Öncelikle belirtmek gerekir ki, satın alınan mal, tüketici tarafından kargo teslimatı esnasında mutlaka incelenmeli; satın alınan malın eksik veya hatalı olup olmadığı, faturanın mevcut bulunup bulunmadığı kontrol edilmeden kargo görevlisinin belgeleri imzalanmamalıdır. İnternet üzerinden alışverişte dağıtım kolunu gerçekleştiren kargo şirketlerinin, teslim anına kadar meydana gelen ayıplardan sorumluluğu doğmaktadır. Bu bağlamda malı teslim almadan yapılacak inceleme sonrasında ortaya çıkabilecek uyuşmazlıklar açısından kargo görevlisine hazırlatılabilecek ‘Hasar Tespit Tutanağı’ büyük önem arz edecektir. Her halükarda ileride doğacak uyuşmazlıklar açısından teslim edilmeyen veya eksik teslim edilen eşyalar hakkında kargo şirketinin bilgilendirilmesi önemlidir.
Uygulamada kargo görevlilerinin kimi zaman ürünü kontrol etmek isteyen tüketicinin bu isteğini uygulamaktan kaçındığı görülmektedir. Bu tamamen hukuka aykırı bir tutumdur. Ancak bu hallerde tüketici kargoyu teslim alacak olursa; mutlaka imzaladığı belgeye “Kontrol edilmeden teslim alınmıştır” notunu düşmesi, ürünün ayıplı çıkması halinde kargo şirketinin sorumluluğuna başvurmayı sağlayacaktır. Teslim alındıktan sonra ayıplı olduğu görüldüğü takdirde, yine durum derhal satıcıya ve kargo şirketine bildirilmelidir.

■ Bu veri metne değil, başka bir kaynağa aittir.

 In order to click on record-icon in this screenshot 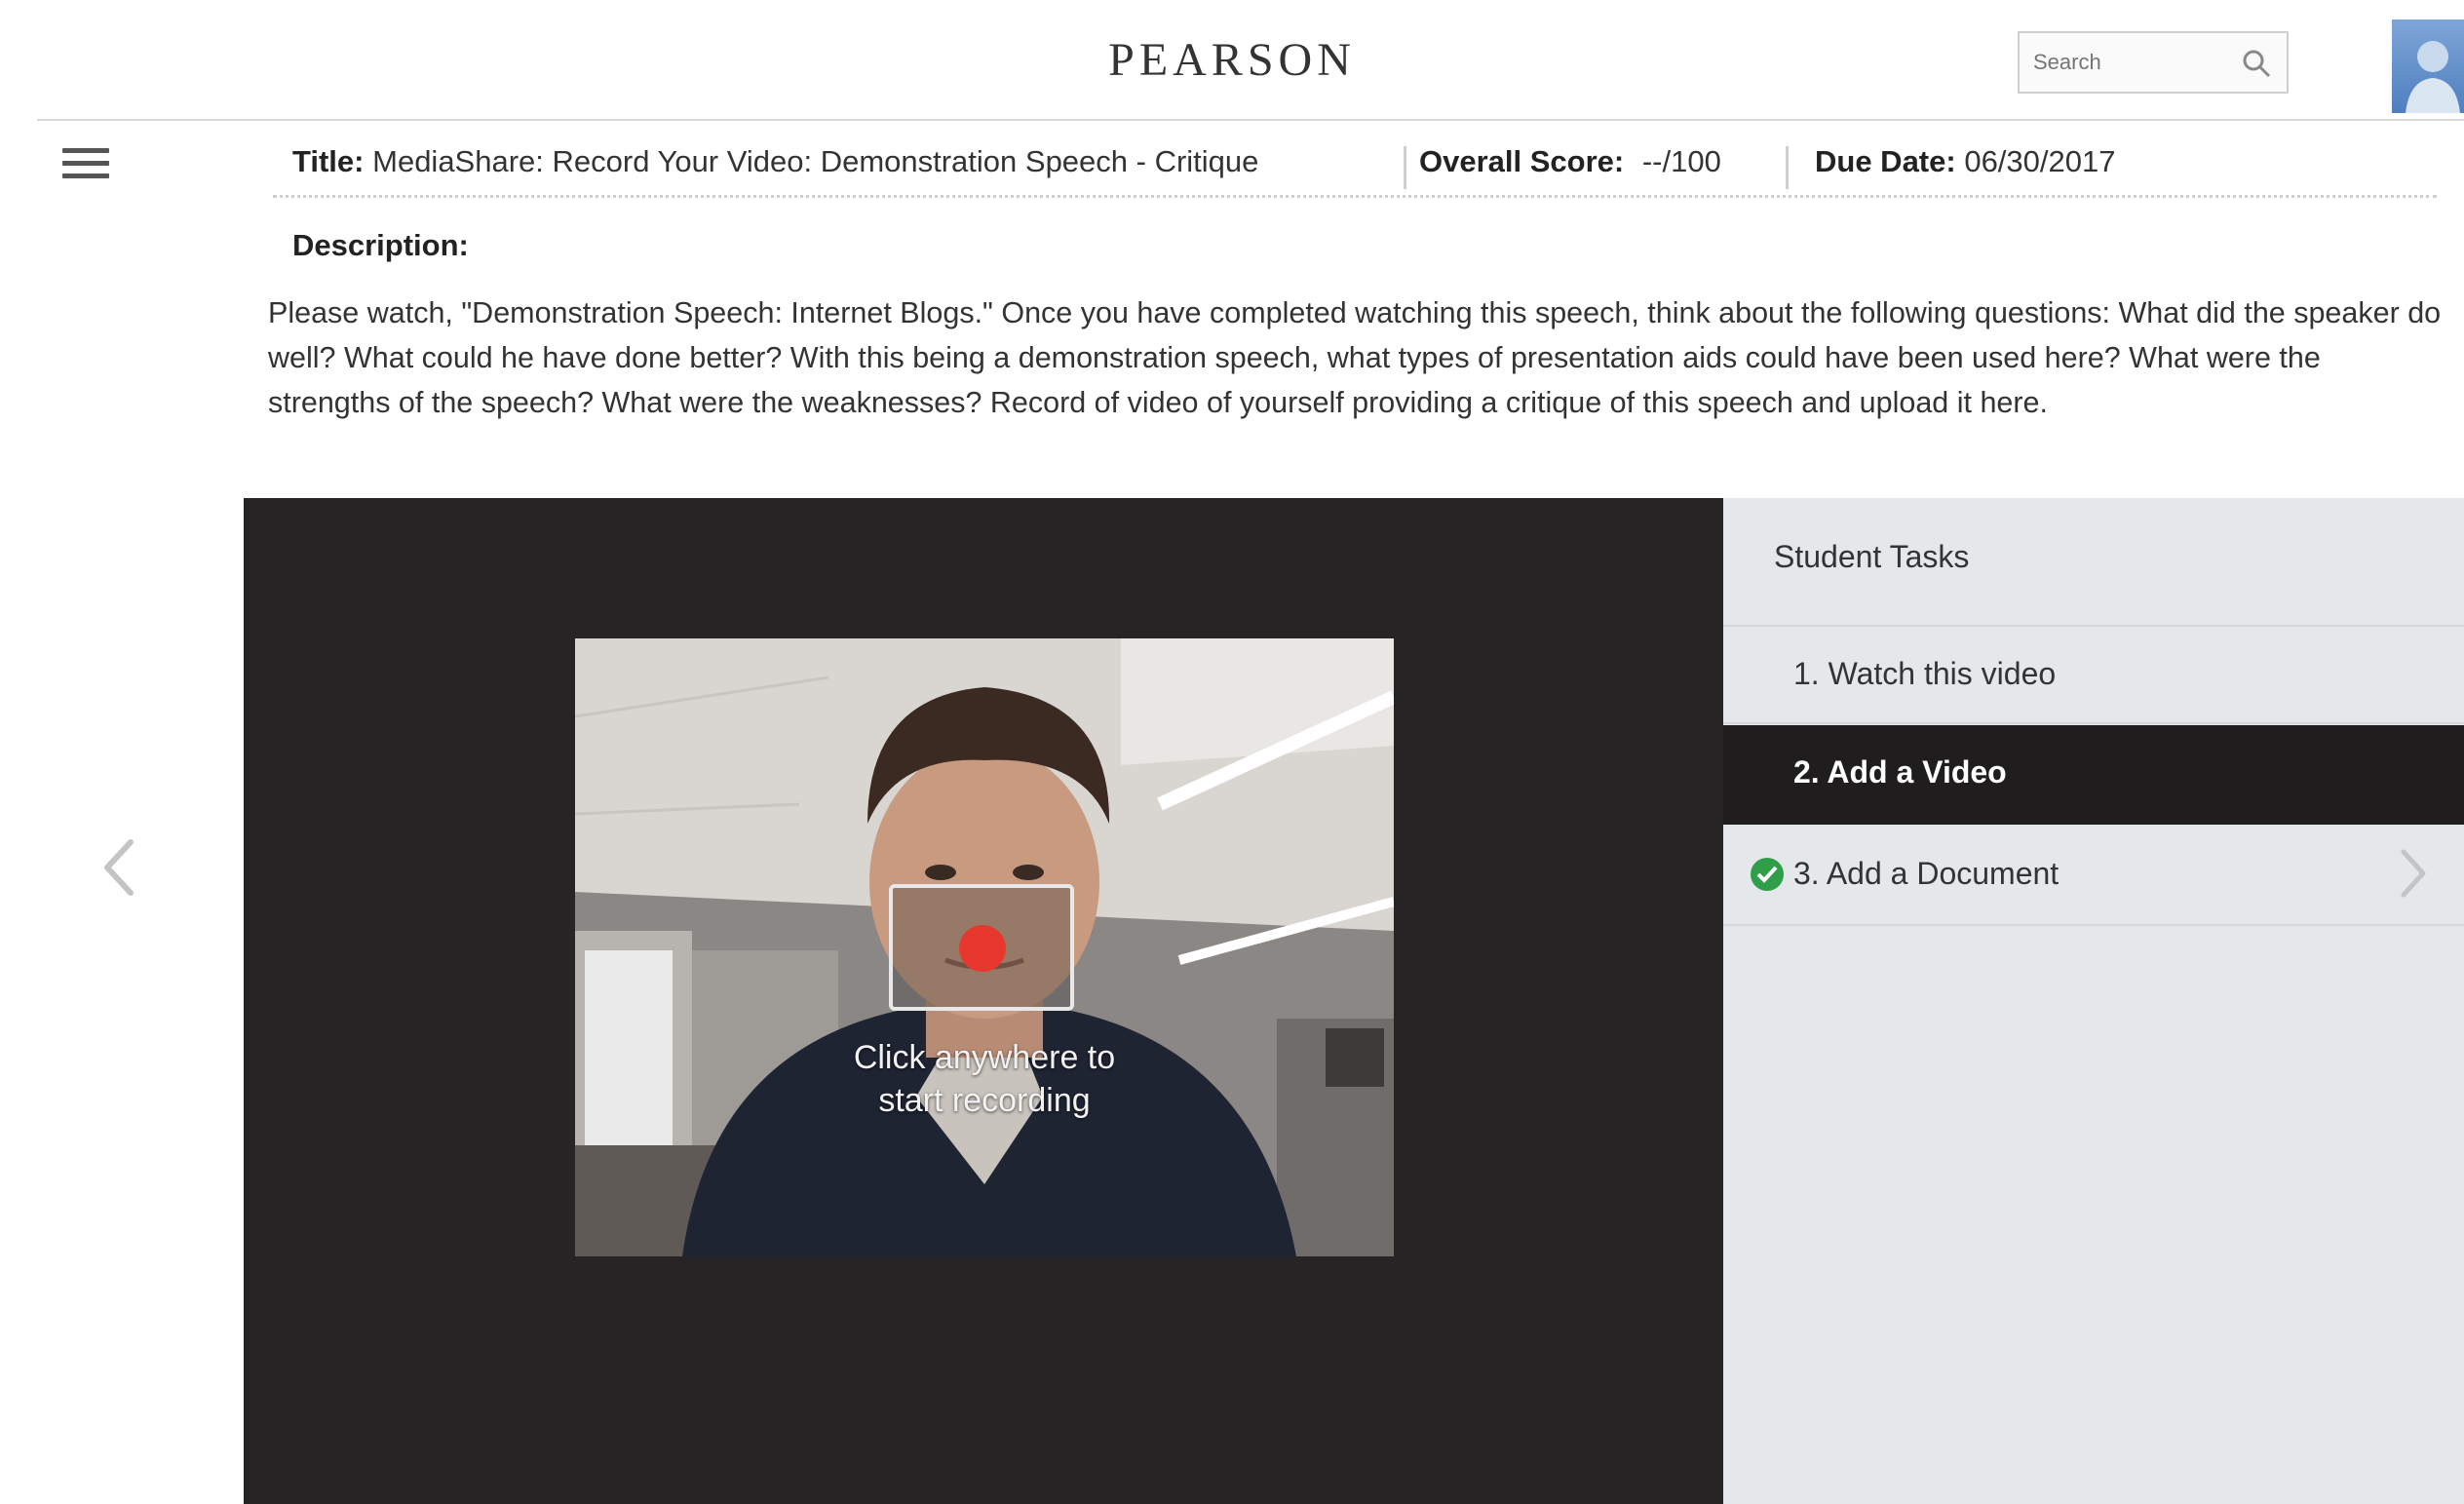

Bazen de kargo şirketinin bünyesinde kargo görevlilerinin ihmali veya hatası gibi durumlar sonucu sipariş edilen ürünün geç teslim edilmesinden kaynaklı sorunlar oluşabilmektedir. Bu gibi durumlarda da kargo şirketleri tüketicinin uğradığı maddi ve manevi zarardan sorumlu olacaktır. Örneğin, önemli günler için yemek veren bir şirketin internet üzerinden aldığı teknik teçhizatın kargo görevlisi tarafından geç ulaştırılması sonucu zarara uğrayan kişi bunun tazminini kargo şirketinden talep edebilecektir.
.
Konuyla ilgili Yargıtay 11. Hukuk Dairesi’nin 2016/1934 E., 2016/8314 K. sayılı ve 20.10.2016 tarihli kararında, “…davalı kargo şirketinin davacı tarafından gönderilen gönderiyi gerçek alıcısına teslim etmekle borcundan kurtulmasının mümkün olduğu, kargo şirketinin kendisine karşı gerçekleştirilen sahtecilik işlemine dayanarak yapılan işlemde bir kusurunun bulunmadığı yolundaki savunmayla zarara uğrayan davacıya ödemeden kaçınamayacağı, her ne kadar davalı tarafça kargo paketi içeriğinin kargo şirketine davacı tarafça beyan edilmediği iddia edilmiş ise de davalının kendi çalışanlarının yargılandığı ceza dosyasında paket içeriğinde cep telefonu bulunduğunu kabul ettiği gerekçesiyle; davanın kabulüne, 51.000,00 TL’nin dava tarihinden itibaren işleyecek yasal faiziyle birlikte davalıdan tahsiline” anılan hususa işaret edilmiştir.